Laurence Nerbonne est une des artistes les plus créatives du Québec. Ne reculant devant rien, elle taille sa place, seule et sans compromis, dans cet univers de la pop et du hip-hop québécois encore beaucoup trop masculin. Mettant la diversité sexuelle et de genre et culturelle au centre de ce qu’elle fait, Laurence écrit sa musique, paroles, «beats» et surtout, incarne l’indépendance et la persévérance. Son dernier album se nomme FEU et ce n’est pas pour rien!
Ton clip super engagé «Back Off» est nommé au Junos. Bravo ! Que représente Back Off pour toi ?

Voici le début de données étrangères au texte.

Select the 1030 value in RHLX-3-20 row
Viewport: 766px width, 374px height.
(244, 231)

Back Off est pour moi une rébellion, avec humour, contre la réalité actuelle du milieu qui hésite encore à programmer des femmes. Dans le clip, il y a un vieux producteur de festival qui ne veut pas engager de femmes, car «ce n’est pas ca que les gens veulent voir» . C’est pourtant ce qu’on se fait dire en tant que femme dans l’industrie! C’est très commun ! Avec Back Off, je voulais dire la vérité aux gens.
Laurence Nerbonne Ce double standard se traduit comment pour une artiste féminine?

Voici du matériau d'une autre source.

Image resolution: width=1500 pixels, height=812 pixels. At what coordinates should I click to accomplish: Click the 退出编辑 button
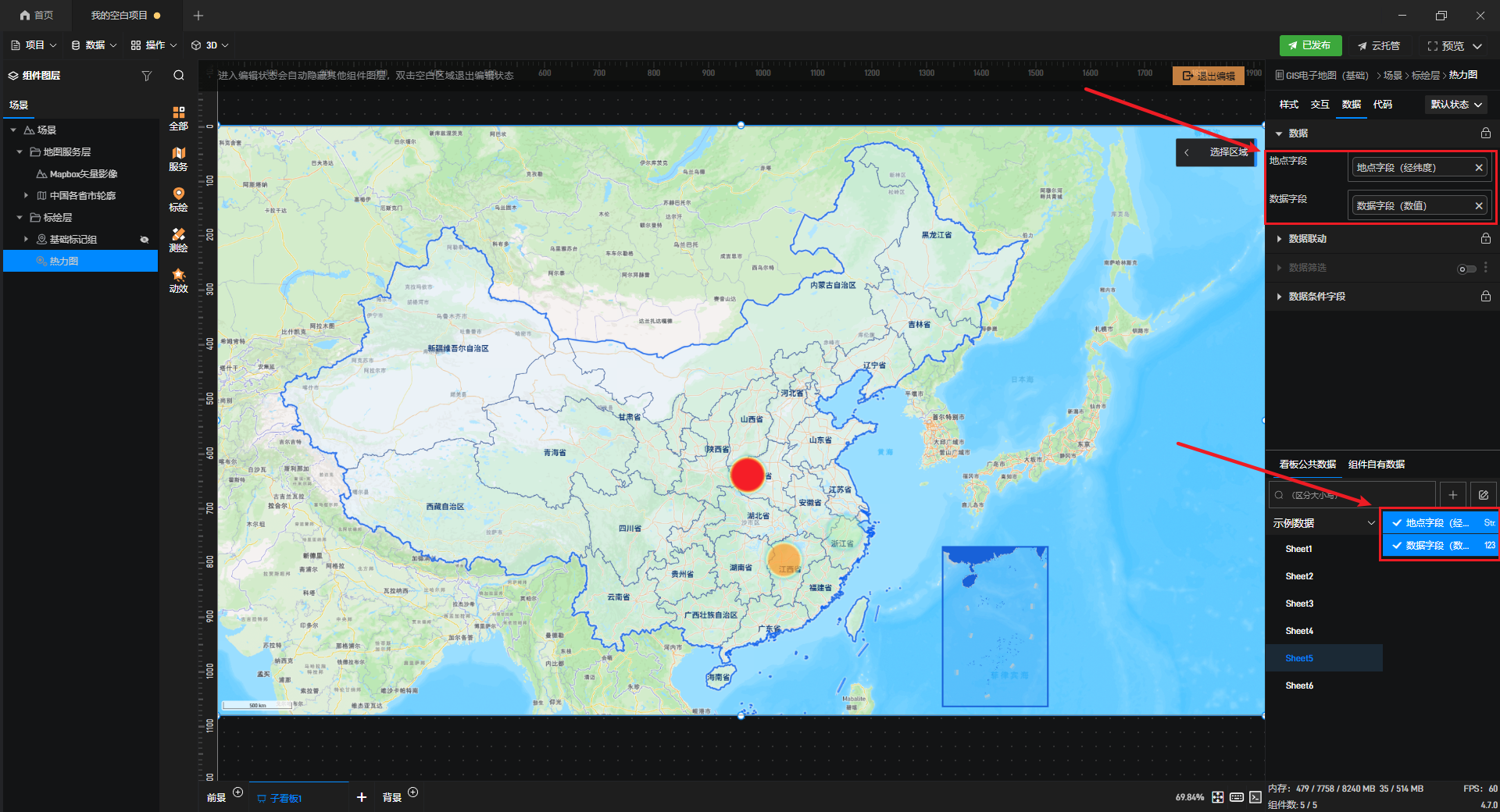point(1209,76)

C’est vraiment présent au Québec. Ailleurs dans le monde, les festivals souhai-tent et réussissent à faire une programmation paritaire. Au Québec, c’est encore vraiment difficile. Pour moi, je vois cette situation comme «l’œuf ou la poule». Si tu y inclus des femmes, cela va engendrer un intérêt envers les femmes. C’est exactement la même chose avec la diversité culturelle et sexuelle et genre. Il faut engendrer ce changement.

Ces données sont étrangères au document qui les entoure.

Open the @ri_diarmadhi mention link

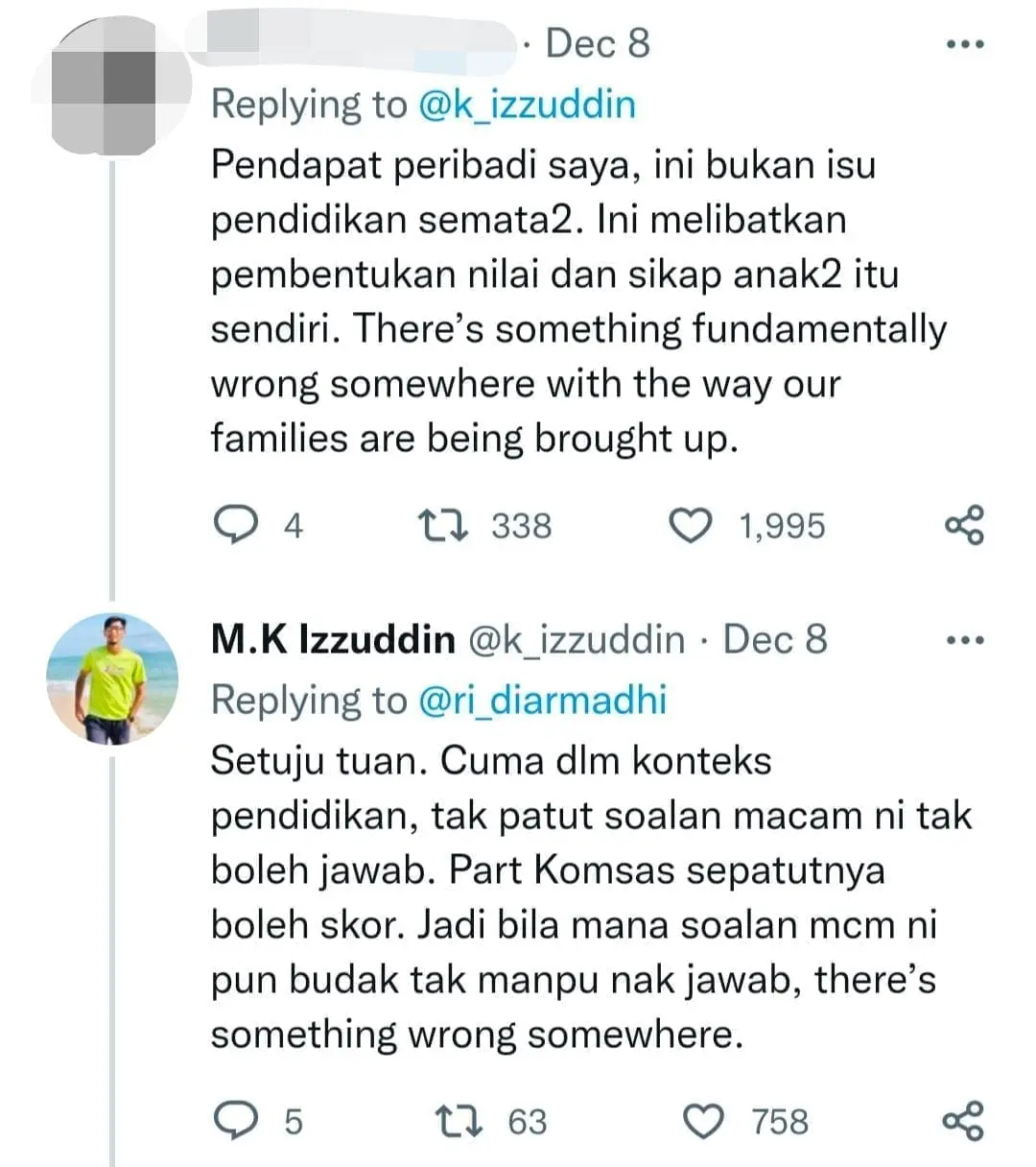[544, 700]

Pour suivre ce que tu fais et t’avoir vu en spectacle, tu as un réel souci de diversité. Ça vient d’où ?
Je me suis toujours sentie en marge de la société, même si je suis une femme blanche cis et privilégiée. Mon entourage a toujours été composé de gens de partout, de gens différents. Si je n’ai pas cela, je me sens perdue. Ça me nourrit tellement, car je ne crois pas à l’uniformité. La diversité crée une grande richesse et de l’originalité. Je n’ai pas peur de la différence et pour moi ceci est un grand partage de vie.
La pop joue un rôle important dans l’acceptation de la diversité. Tu en penses quoi ?
Je crois que plutôt que c’est l’inverse, que c’est la communauté LGBTQ+ qui sert la pop ! Sans celle-ci, la pop ne serait pas où elle est ! Elle n’existerait pas sans la communauté. Toute l’esthétique de la pop puise dans les codes et l’imagerie LGBTQ+, car c’est une communauté qui est forte et possède une image puissante. C’est très inspirant pour la pop.
Peu de gens savent que tu fais TOUT dans ta musique. Ça te fâche ce manque de reconnaissance?
Cela ne me fâche pas, car ce n’est pas la faute à une personne en particulier, mais oui cela m’agace beaucoup. C’est dommage que soit un réflexe de société de penser qu’il y a un homme derrière la femme. C’est toutefois comprenable, car dans notre société, depuis la nuit des temps, on est habitués de prendre pour acquis que c’est l’homme. Oui c’est lourd de devoir expliquer que je fais tous mes «beats», que j’ai une formation en musique classique, que j’écris, que j’ai mon studio… la confiance des gens dans l’industrie est aussi moins grande quand tu es une femme.
Tu es aussi une artiste peintre. C’est d’ailleurs magnifique. Ta relation avec la peinture vs la musique ?
Pour moi la peinture m’apporte la zénitude ! On accès une Laurence plus sage et patiente. En musique c’est l’inverse, je suis super impatiente ! J’adore aussi peindre de grands formats, car j’aime faire les choses en grand (elle rit). J’ai déjà peint une toile plus grande que 18 pieds, j’étais sur une échelle ! J’aime aussi peindre des gens. Il y a la personne qui est là et qui fait partie de la toile, mais il y a aussi ce que je projette moi sur la toile. Il y a de moi dans cette représentation de l’autre. J’interprète à ma façon l’autre personne sur la toile. C’est un échange humain et aussi un vecteur de communication fascinant.